## STATED PROBLEM
List every line in the records below that contains the word "dimensions".

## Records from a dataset
-- START --
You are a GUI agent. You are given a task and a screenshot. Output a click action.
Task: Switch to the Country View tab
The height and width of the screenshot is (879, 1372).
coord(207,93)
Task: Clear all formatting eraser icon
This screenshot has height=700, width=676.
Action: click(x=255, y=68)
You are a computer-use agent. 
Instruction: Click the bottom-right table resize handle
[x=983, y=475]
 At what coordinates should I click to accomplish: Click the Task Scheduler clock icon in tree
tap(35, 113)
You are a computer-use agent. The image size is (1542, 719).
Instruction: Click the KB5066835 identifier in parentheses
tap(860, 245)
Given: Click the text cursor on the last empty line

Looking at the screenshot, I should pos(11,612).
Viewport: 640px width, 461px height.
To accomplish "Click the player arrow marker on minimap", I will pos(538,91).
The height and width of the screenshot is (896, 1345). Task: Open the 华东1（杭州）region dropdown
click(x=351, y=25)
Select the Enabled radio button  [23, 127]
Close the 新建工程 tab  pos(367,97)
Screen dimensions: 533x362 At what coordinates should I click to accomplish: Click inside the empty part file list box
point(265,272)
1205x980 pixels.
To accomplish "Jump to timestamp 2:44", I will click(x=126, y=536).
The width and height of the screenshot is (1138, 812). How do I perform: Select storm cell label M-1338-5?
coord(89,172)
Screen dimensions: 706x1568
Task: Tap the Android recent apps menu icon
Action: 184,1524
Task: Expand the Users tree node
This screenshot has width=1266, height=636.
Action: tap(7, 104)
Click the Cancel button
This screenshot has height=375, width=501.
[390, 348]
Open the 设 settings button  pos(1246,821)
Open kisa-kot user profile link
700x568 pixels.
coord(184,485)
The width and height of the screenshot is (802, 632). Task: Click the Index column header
-- END --
## FULL ANSWER
Screen dimensions: 533x362 At what coordinates should I click to accomplish: Click inside the empty part file list box
Screen dimensions: 706x1568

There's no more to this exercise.